君の意識としては持続するが肉体としては朽ち果ててるの。いやー思念体をどうにか取り出す技術があってよかった。」
僕は黙って聞いていました。というか黙る他無かったのです。何も言うことが無いのですから。
「何も分からない顔しているね。どうなっちゃったんだろうね。まずこれはね俗に言えばチャットアプリをしている時にチャットしかない状態っていう感じかな。肉体がないとチャットができなかったけど今は肉体の必要のないチャットをしている。要するに脳だけあればチャットができるってことだ。凄いよね。インターネットが自他境界を破壊したなんて。まぁ薄々勘づいてはいたけどね。
まぁこれは20000年くらい前の話だけど」
一部しか聞き取れませんでした。いや聞き取れてはいるのですがその意味を解さないのです。
僕とこの話す声の住んでる世界が違うのだろうか。
全く違う形態を持つ世界に今僕はいるのだろうか。
「あはは。ここにいる時に僕っていうのは違和感があるな。僕っていうのやめてよ。僕ら実存が溶け合ってるんだからさ。気持ち悪いとも言ってたけどあんまり溶けあうのに慣れない方がいいから、それでいいんだ。ま、意識は上手い具合にアウトプット出来たみたいだからちょっと待っててね」
僕は外に出ました。
とりあえずあの気持ち悪い空間から脱出した事だけは分かりました。しかし僕のこれまでの記憶と全く文脈が合わない状況に唖然とするしかありませんでした。

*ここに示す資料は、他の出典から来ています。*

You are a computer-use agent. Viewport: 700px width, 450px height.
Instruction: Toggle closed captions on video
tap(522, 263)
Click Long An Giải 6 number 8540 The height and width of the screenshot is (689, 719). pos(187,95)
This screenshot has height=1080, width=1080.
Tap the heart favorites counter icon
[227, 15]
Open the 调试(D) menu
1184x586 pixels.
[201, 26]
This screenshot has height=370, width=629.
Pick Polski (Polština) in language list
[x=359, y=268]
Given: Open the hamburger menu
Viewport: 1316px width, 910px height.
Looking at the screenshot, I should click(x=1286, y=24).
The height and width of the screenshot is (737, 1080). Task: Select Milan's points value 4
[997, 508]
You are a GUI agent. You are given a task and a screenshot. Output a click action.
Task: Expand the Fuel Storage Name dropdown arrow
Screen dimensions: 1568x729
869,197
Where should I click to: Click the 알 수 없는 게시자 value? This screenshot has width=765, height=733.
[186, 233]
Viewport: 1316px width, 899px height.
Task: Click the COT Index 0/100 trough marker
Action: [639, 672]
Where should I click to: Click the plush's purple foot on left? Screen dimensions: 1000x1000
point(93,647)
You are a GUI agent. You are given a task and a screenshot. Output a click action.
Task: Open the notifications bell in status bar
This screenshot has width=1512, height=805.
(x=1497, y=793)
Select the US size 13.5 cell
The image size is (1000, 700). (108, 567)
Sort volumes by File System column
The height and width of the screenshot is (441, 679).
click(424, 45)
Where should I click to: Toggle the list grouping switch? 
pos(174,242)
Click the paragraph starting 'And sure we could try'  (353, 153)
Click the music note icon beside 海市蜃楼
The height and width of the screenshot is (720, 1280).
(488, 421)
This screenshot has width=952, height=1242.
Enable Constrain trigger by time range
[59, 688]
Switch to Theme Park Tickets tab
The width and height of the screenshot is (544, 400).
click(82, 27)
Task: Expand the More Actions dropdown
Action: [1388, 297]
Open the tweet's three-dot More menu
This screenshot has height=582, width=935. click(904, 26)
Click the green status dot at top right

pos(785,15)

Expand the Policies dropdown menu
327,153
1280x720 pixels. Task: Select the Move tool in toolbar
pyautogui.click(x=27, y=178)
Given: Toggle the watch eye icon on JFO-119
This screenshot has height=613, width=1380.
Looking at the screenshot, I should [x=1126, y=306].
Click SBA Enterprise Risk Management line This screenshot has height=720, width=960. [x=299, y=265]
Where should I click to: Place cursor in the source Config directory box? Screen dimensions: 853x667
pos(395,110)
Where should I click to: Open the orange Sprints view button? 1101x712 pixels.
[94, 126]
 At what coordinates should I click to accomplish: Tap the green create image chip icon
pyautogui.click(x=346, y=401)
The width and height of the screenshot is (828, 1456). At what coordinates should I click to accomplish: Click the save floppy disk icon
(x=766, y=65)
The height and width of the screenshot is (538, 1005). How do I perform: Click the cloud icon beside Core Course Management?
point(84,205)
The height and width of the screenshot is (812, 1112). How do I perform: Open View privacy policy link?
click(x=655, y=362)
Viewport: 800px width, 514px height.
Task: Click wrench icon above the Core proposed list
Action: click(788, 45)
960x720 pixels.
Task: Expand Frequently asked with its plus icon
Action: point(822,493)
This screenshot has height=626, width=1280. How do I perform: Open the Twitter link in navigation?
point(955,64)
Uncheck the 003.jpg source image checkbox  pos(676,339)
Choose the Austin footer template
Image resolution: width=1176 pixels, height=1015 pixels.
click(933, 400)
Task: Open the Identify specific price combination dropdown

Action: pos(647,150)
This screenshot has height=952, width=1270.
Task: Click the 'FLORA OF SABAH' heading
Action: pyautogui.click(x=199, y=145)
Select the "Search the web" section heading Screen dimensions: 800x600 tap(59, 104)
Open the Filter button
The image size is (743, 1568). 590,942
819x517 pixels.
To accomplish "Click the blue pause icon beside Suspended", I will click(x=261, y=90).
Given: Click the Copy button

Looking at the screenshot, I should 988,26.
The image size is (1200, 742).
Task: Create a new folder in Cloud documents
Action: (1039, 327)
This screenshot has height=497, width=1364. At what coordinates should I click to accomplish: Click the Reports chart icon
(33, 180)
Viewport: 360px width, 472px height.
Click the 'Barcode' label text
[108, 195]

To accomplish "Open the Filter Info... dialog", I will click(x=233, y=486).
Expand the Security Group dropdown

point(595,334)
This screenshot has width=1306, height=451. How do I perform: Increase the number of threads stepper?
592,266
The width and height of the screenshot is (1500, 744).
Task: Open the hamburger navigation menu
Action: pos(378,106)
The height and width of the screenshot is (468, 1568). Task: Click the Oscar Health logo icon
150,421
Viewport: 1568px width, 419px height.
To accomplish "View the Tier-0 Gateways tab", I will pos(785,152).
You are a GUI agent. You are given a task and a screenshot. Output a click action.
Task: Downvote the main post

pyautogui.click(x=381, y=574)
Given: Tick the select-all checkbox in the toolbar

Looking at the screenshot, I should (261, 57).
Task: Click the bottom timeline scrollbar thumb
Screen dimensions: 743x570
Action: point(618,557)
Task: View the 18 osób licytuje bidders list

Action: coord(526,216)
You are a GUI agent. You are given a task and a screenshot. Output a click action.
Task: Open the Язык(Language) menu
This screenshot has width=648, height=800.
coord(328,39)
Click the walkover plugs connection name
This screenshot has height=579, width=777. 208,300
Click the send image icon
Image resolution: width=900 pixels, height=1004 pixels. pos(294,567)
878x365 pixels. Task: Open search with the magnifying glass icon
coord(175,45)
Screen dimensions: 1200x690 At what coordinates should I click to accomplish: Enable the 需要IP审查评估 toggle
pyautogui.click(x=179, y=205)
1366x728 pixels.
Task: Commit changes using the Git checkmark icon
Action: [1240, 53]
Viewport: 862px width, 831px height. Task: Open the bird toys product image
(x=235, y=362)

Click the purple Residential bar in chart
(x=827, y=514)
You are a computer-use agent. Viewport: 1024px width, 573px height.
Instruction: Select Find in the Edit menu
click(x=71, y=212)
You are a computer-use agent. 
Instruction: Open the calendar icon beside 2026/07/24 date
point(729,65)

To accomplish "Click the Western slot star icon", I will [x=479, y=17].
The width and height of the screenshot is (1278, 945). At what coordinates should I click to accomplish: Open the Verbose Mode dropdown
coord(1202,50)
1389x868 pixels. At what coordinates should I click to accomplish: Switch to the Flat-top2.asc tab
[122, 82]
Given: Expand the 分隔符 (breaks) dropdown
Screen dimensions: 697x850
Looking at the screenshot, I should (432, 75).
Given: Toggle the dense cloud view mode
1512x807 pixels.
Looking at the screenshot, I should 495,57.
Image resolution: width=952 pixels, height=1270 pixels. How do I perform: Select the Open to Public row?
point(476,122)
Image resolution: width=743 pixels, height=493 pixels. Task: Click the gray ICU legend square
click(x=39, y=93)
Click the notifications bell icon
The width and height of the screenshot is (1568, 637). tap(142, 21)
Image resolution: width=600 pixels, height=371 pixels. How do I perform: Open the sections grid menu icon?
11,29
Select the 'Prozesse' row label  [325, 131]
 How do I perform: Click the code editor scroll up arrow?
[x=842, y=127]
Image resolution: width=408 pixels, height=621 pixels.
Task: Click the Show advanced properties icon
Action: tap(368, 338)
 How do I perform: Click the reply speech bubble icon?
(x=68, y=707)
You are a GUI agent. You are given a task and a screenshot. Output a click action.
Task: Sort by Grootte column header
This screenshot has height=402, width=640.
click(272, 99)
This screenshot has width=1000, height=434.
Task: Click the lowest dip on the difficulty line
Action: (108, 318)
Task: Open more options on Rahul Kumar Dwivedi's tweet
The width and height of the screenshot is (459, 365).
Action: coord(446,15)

事実は事実ですが理解しろと言われても矛盾を飲み込めと言われてもなにも…。
「とりあえず、矛盾を呑み込め。矛盾してないから」
さっきの声が言いました。この声には確かな響きがありました。空間を感じました。
そして肉体を感じました。僕の肉体だと言う気がしました。
「いやーでも面白かった。君が文学者だととても実感したよ。ありがとう。あんな最後を選ぶなんてね。よっぽど"死に"たいんだろうねぇ。いや連続性としての君は死んで、いまは別の君が。それは君ではなくて、君の登場人が人格として現れただけ。小説に出てくる人物を象徴としてではなく人格として捉えろといったのは君だったかな。さて、
まぁ君に聴くのもあれなんだけどこれからどうする?僕らはずっと哲学をやってたけど。君はどうするの?
とりあえず君の持って帰ってきたものを精査でもするか。確かに時間は必要なさそうだしね。でも数が大きくなるのは面白い…。まぁいいや、君の作った人格がこれからどうするのかなんてことは分からない。しかしここは夢の中ではない。神になろうとした君がクセで人格を生み出してしまった。でも人を作ったのは神って説もあるし本当に神になれたのかもね。
まぁいいや君は泥人形だがそこらの泥人形とは全く出来が違う。いっしょに考えようじゃないか。